A Jesuit Pope with an Ignatian Formation – What might that mean for the Church and the World? (Part 2)
The Ignatian Spirituality in which Pope Francis has been formed throughout his life as a Jesuit, has been called a mysticism of love and service. At the end of the Spiritual Exercises Ignatius reminds the retreatant that “love is to be expressed more in deeds than in words.” Prayer, while critical, is not enough. We also have to act in ways which help to bring about justice and peace in our society.
Ignatian spirituality is about expressing our love of God through service in the concrete realities of our world. In his homily at the inaugural Mass, Pope Francis talked about the importance of caring for the weakest and most vulnerable in our Society: “Only those who serve with love are able to protect.” The poor and the vulnerable are clearly Pope Francis’ stated priority. His actions, dialogue and decisions on their behalf in the coming months will, I hope, inspire us to do likewise. In our South African context – where there is such an alarming discrepancy between rich and poor, and so much violence and abuse – we need to respond with contemplative action to bring about change.
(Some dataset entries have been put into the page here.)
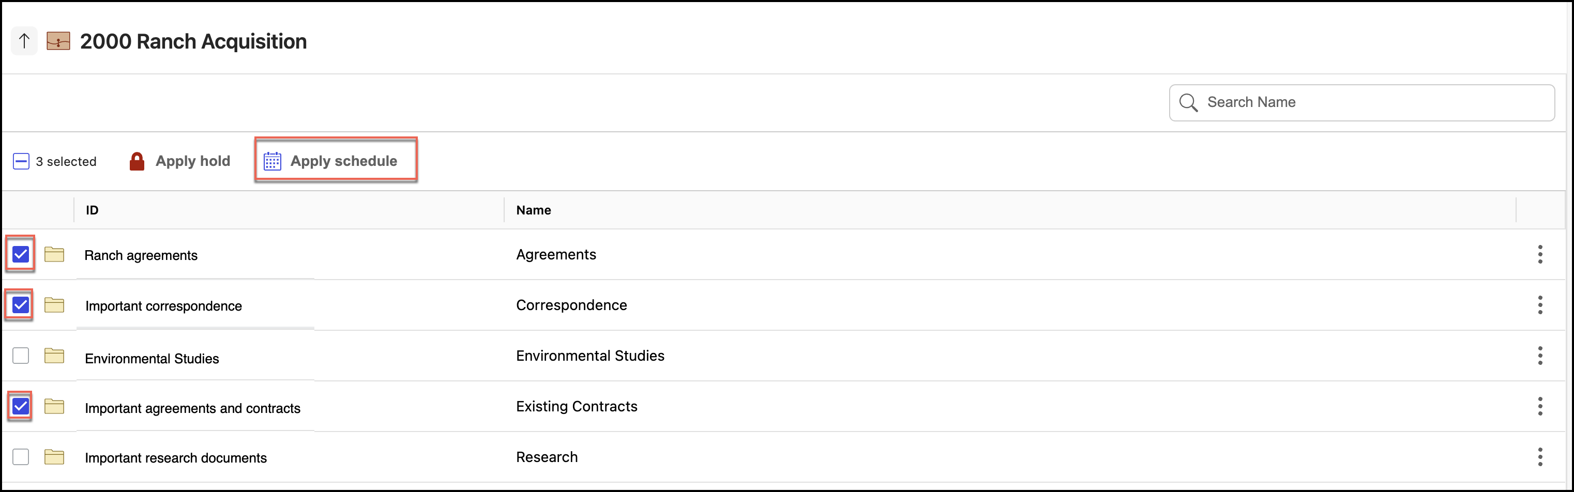Click the Important correspondence ID link
Viewport: 1574px width, 492px height.
click(x=164, y=306)
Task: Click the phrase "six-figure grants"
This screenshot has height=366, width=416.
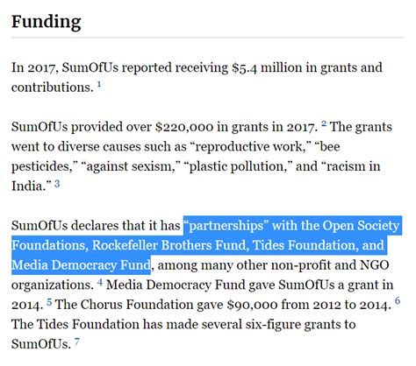Action: pos(294,325)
Pope Francis also spoke of authentic leadership being about self-giving love. “The Pope too, when exercising power, must enter ever more fully into that service which has its radiant culmination on the Cross.” One of the main purposes of the Spiritual Exercises is to help the person making them to become free of any inordinate attachments – including those of status, power or wealth – that might limit their ability to respond wholeheartedly to God’s invitation. Pope Francis’ example is calling to imitate the way of Christ ‘poor and humble’ and exercise a leadership of self-giving love.
Openness, humility and freedom are key virtues that the Ignatian Spiritual Exercises seek to develop in those who make them and are graces that the retreatant is repeatedly urged to ask for. Refusing the ornate dress often worn by Popes, asking for the blessing of the people as he stood on the balcony, riding in the same bus as the cardinals, insisting on paying his own hotel bill, requesting a silent blessing of journalists out of respect for the diversity of their beliefs, all of these are, I believe, signs that graces of openness, humility and freedom have been granted by the Holy Spirit.
In the Spiritual Exercises the one making them and one giving them are asked by Ignatius to adopt an attitude of respect and openness with regard to each other and the process. We are already seeing this in the early days of the new pontificate. Dare we hope that this attitude may allow doors to be opened to honest conversation: between laity and hierarchy; men and women, rich and poor, Catholics and people of other Christian denominations and other faiths, so that we may help one another to grow “in praise, reverence and service of God our Lord.”